## REQUIRED WORK
Lines in the listing below that include the word "resolution" need to be copied.

## STORED DATA
########

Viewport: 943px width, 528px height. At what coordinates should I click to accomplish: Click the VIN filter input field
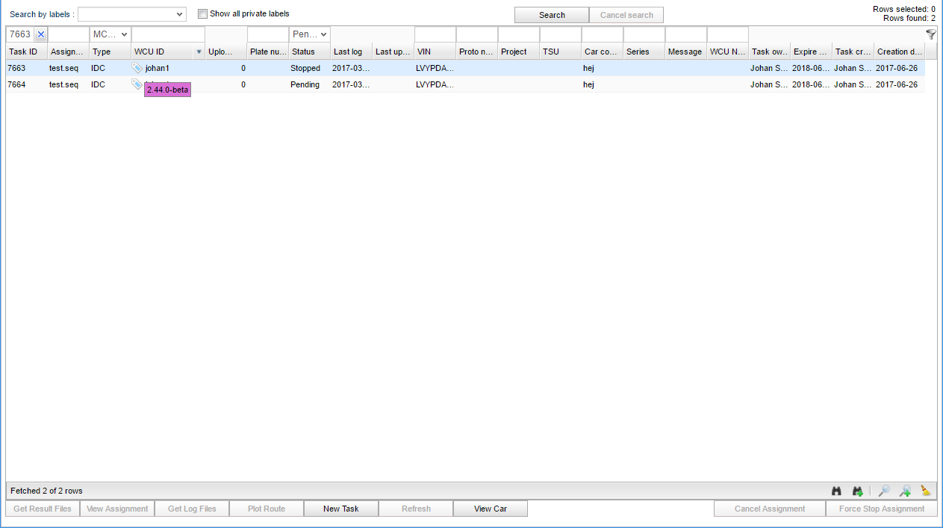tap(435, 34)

########

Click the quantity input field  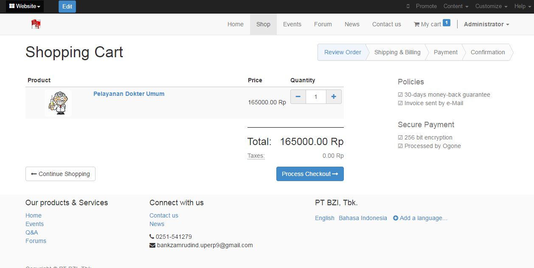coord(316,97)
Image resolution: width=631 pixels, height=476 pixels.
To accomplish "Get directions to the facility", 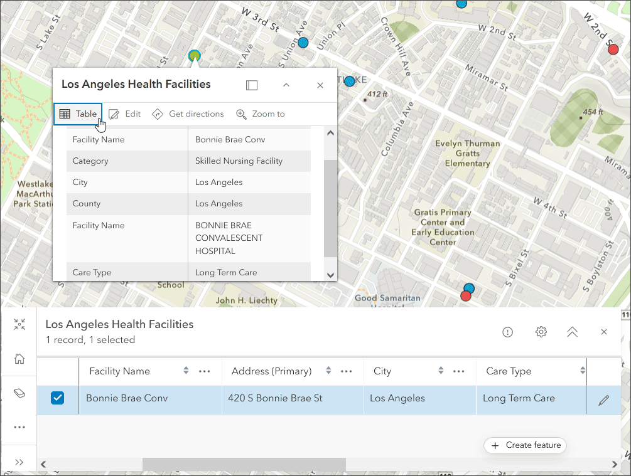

########

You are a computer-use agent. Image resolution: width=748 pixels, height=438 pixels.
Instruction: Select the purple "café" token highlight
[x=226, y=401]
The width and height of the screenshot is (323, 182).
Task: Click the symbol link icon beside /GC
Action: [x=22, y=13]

########

## THE ANSWER
Image resolution: width=631 pixels, height=476 pixels.
You are a computer-use agent. Image resolution: width=748 pixels, height=438 pixels.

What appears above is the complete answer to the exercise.